[Page extract Boundary: Start]
Deutsche Bank’s new acquisition of a 50% stake in Enel’s SE1 will see the revival of hopes for a bigger quoted property sector in the country, and more market transparency for investors
When Italian insurance giant INA spun off its real estate into Unim in 1998, many observers of the country’s property market were looking forward to the prospect of one or two big public property companies in Italy.
This scenario, which would have brought more welcome transparency to the market, was scuppered to some extent last year by Milano Centrale’s takeover of Unim, ensuring that the company was taken private again.
Furthermore, the erstwhile publicly floated Unim was a potential buyer of energy group ENI’s 70,000m2 portfolio. This real estate, worth over 1.2bn (L2.3trn) and held by the Immobiliari Metanopoli subsidiary, is now likely to be swallowed up by one of the private American vehicles that are vying for it.
But this month, a 343.1m (L665bn) joint venture bringing together Deutsche Bank and SEI, the real estate and service company arm of giant electricity utility Enel, puts those dashed hopes for the Italian market back on track (see News).
The new firm, to be called Immobiliare Rio Nouvo (IRN), will comprise the 62-property portfolio belonging to SEI. Deutsche Bank will put in cash, acquire 51% of the portfolio, and use the vehicle to build a big real estate company in Italy. IRN, which will be Venice-based, plans to increase its portfolio to 1.3bn (L2.5tr) ahead of a flotation pencilled in for 2002.
[Page extract Boundary: End]
[Available data Boundary: Start]
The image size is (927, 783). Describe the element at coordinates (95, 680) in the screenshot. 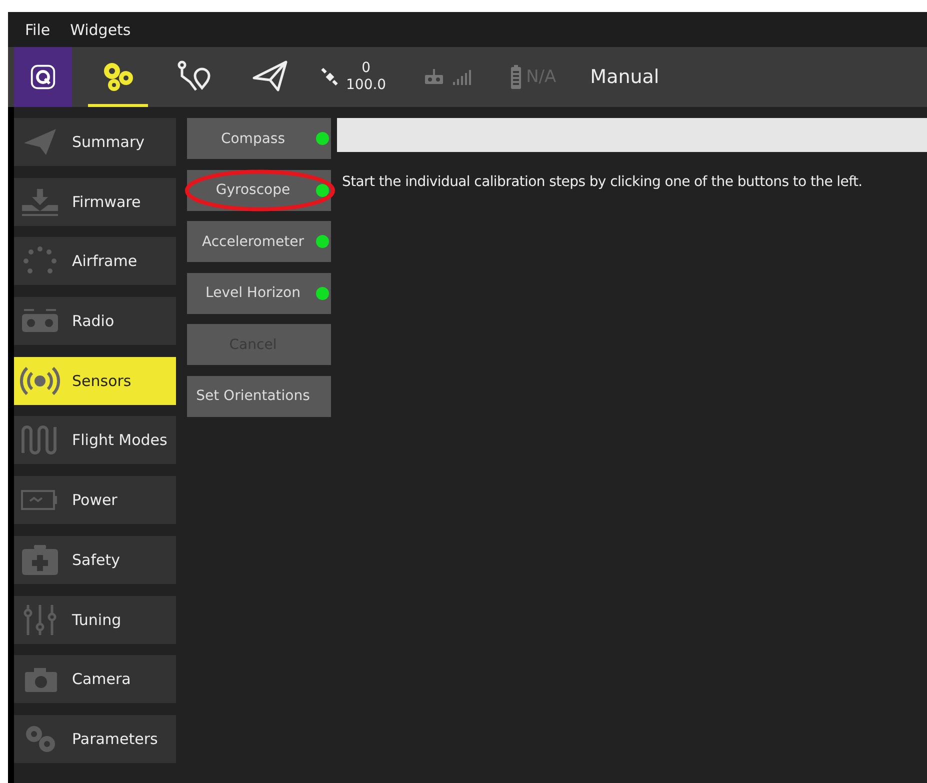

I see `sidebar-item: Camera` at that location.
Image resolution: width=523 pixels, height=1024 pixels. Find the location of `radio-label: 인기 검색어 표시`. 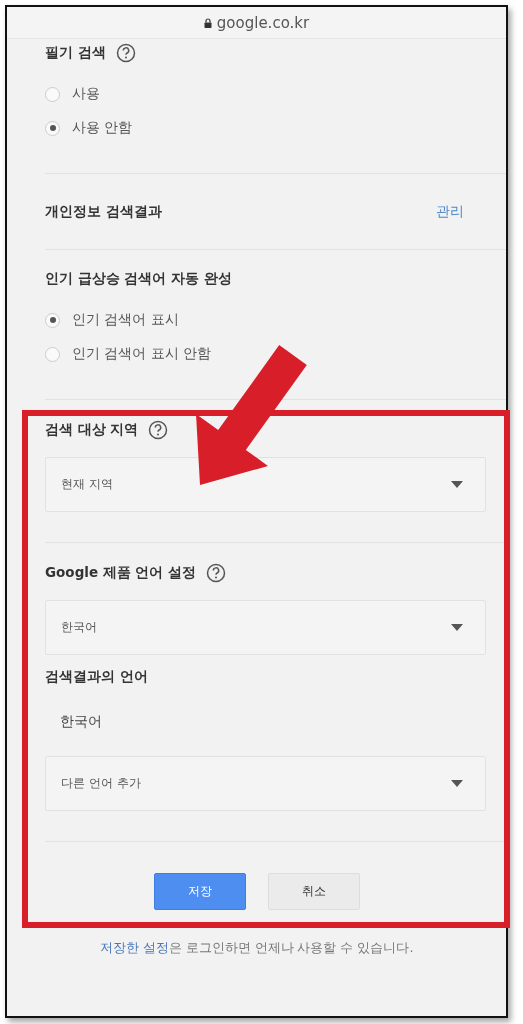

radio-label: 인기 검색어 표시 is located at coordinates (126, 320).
[Available data Boundary: End]
__Directive 1__. Return the Italian property article from "But this month, a" to "track (see News).".
__Directive 2__. Resume the Italian property article from the point where it stops.
The listing was drawn from a separate source.

__Written answer 1__.
But this month, a 343.1m (L665bn) joint venture bringing together Deutsche Bank and SEI, the real estate and service company arm of giant electricity utility Enel, puts those dashed hopes for the Italian market back on track (see News).

__Written answer 2__.
More hope springs from the formation over the last two years of the new property funds. These seven vehicles (see table) are part of a real estate revolution which is also playing a major role in bringing transparency to the market.
According to Michael Follett,a director at Jones Lang LaSalle: “The regulators require the funds to have independent valuations every year. Also there is a feeling that they want to be transparent in order to give the investors the comfort that property is an acceptable commodity.”
Previously, the sector was so opaque that investors were unsure about pricing. In addition, available investments were often very badly managed, particularly those belonging to the pension funds. And portfolios had also performed quite poorly.
“The managers of the new property funds have to overcome past perceptions and to be seen to be buying good quality investments,” says Follett.
The funds aim for a return of around 5%, with most investors looking for an internal rate of return of between 8.5% to 12%.
But it is not an easy moment for investors in Italy. Vendors are asking too much money, and few deals have closed this year. According to one fund manager who is active across Europe: “I don’t see the new funds buying much and when they do, they buy at irrational prices.”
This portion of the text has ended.